Candida albicans Dispersed Cells Are Developmentally Distinct from Biofilm and Planktonic Cells

Candida albicans surface-attached biofilms such as those formed on intravenous catheters with direct access to the bloodstream often serve as a nidus for continuous release of cells capable of initiating new infectious foci. We previously reported that cells dispersed from a biofilm are yeast cells that originate from the top-most hyphal layers of the biofilm. Compared to their planktonic counterparts, these biofilm dispersal yeast cells displayed enhanced virulence-associated characteristics and drug resistance. However, little is known about their molecular properties. To address that issue, in this study we aimed to define the molecular characteristics of these biofilm dispersal cells. We found that the inducer of dispersal, PES1, genetically interacts with the repressor of filamentation, NRG1, in a manner consistent with the definition of dispersed cells as yeast cells. Further, using a flow biofilm model, we performed comprehensive comparative RNA sequencing on freshly dispersed cells in order to identify unique transcriptomic characteristics. Gene expression analysis demonstrated that dispersed cells largely inherit a biofilm-like mRNA profile.
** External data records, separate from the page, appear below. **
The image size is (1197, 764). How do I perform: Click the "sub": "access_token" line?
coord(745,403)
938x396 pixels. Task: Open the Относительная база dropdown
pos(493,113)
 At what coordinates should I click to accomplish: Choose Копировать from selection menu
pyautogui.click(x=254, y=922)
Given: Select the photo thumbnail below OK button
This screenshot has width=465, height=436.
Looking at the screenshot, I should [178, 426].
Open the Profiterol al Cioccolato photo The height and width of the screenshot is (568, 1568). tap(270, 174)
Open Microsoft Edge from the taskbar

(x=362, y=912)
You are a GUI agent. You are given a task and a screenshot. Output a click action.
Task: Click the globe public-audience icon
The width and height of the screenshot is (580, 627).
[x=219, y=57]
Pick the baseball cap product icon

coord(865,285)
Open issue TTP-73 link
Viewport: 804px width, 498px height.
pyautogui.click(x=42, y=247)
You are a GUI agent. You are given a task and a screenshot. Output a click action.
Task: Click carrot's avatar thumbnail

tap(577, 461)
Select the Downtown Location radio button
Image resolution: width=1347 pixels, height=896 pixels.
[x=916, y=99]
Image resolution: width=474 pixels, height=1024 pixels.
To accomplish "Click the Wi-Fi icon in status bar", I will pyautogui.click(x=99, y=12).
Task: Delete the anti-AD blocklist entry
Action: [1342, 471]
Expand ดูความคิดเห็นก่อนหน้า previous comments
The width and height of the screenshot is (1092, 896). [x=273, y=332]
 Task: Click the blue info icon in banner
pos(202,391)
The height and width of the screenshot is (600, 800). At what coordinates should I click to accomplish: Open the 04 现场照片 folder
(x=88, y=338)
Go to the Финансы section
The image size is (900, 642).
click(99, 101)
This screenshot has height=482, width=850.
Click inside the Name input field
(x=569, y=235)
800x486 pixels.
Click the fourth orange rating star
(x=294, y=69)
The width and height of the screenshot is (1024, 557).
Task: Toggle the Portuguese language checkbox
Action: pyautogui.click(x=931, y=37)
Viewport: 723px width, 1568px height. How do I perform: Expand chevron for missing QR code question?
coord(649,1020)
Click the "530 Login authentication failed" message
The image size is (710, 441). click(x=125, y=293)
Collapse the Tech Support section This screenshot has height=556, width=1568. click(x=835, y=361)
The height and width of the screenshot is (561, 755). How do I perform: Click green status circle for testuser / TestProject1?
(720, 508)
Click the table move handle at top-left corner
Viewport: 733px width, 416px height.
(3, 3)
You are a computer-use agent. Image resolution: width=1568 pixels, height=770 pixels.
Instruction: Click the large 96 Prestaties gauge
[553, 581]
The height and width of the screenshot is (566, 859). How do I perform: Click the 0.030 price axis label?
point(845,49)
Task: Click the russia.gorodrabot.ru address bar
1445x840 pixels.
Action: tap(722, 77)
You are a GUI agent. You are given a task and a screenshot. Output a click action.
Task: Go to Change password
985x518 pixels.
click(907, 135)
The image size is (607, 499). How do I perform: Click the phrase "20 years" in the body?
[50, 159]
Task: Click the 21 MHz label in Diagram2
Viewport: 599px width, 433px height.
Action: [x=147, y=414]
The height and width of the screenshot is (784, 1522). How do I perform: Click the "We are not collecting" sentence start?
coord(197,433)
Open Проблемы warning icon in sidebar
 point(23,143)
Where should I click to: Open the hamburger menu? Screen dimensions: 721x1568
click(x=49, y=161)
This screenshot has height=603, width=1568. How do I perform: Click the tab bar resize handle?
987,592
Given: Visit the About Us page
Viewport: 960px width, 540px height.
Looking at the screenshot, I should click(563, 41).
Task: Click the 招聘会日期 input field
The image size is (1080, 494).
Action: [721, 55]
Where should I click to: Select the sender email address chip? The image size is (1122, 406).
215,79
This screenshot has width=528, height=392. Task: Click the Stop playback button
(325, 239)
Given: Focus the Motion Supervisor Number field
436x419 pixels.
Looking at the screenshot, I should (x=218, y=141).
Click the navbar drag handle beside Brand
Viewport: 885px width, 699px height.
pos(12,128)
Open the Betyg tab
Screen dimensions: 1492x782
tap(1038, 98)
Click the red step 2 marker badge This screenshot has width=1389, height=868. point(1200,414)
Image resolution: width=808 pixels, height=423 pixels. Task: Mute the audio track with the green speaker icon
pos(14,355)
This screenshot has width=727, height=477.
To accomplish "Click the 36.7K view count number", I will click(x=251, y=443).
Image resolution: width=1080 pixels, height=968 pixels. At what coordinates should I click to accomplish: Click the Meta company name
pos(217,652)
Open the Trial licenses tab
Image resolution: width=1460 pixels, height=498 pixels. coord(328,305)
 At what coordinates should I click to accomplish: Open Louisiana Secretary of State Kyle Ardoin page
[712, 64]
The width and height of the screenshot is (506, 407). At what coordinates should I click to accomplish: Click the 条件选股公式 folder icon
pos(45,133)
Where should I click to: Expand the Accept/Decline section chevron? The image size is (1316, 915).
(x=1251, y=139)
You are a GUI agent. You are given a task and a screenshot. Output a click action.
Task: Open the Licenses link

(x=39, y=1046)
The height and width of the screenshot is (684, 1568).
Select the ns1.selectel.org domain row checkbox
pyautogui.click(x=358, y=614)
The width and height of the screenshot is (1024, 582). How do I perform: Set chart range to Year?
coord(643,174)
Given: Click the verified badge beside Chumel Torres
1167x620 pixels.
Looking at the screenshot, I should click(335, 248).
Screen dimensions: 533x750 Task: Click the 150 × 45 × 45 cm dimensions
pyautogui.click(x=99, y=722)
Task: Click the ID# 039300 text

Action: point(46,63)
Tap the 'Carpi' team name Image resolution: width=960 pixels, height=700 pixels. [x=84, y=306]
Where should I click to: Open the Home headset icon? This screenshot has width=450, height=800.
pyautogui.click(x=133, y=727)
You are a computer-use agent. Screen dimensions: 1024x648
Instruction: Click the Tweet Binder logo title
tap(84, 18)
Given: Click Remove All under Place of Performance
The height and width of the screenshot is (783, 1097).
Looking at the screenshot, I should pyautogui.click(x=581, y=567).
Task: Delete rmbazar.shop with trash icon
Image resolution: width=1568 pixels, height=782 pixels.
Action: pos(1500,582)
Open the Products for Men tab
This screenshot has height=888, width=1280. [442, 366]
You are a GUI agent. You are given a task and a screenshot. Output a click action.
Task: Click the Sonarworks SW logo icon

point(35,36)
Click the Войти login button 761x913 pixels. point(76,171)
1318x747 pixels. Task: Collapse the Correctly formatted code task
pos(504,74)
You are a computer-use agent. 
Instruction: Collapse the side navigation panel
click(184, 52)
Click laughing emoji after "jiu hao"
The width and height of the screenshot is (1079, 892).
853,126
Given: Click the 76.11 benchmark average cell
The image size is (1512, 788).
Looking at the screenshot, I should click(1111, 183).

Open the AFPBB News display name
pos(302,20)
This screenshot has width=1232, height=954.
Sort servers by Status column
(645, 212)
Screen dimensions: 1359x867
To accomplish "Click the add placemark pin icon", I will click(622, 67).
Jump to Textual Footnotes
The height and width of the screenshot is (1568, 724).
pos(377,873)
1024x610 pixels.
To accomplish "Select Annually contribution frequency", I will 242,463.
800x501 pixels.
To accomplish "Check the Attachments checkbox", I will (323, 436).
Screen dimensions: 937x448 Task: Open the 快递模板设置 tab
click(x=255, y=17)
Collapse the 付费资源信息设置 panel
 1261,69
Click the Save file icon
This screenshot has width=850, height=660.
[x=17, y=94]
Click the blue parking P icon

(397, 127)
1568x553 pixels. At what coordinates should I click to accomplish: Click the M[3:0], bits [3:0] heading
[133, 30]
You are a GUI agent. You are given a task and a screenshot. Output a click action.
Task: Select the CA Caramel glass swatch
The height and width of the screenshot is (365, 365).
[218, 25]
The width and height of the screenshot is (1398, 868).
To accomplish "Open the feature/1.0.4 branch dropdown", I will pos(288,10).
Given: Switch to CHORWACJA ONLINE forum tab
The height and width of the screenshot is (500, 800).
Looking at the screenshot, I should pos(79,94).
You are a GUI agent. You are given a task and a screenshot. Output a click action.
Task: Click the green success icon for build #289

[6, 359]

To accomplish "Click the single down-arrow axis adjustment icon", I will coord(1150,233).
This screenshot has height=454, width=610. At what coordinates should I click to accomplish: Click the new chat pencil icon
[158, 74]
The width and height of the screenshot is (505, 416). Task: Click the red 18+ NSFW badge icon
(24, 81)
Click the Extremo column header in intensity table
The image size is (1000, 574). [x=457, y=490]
Strikingly, however, dispersed cells seemed transcriptionally reprogrammed to acquire nutrients such as zinc and amino acids and to metabolize alternative carbon sources, while their biofilm-associated parent cells did not induce the same high-affinity transporters or express gluconeogenetic genes, despite exposure to the same nutritional signals. Collectively, the findings from this study characterize cell dispersal as an intrinsic step of biofilm development which generates propagules more adept at colonizing distant host sites. This developmental step anticipates the need for virulence-associated gene expression before the cells experience the associated external signals.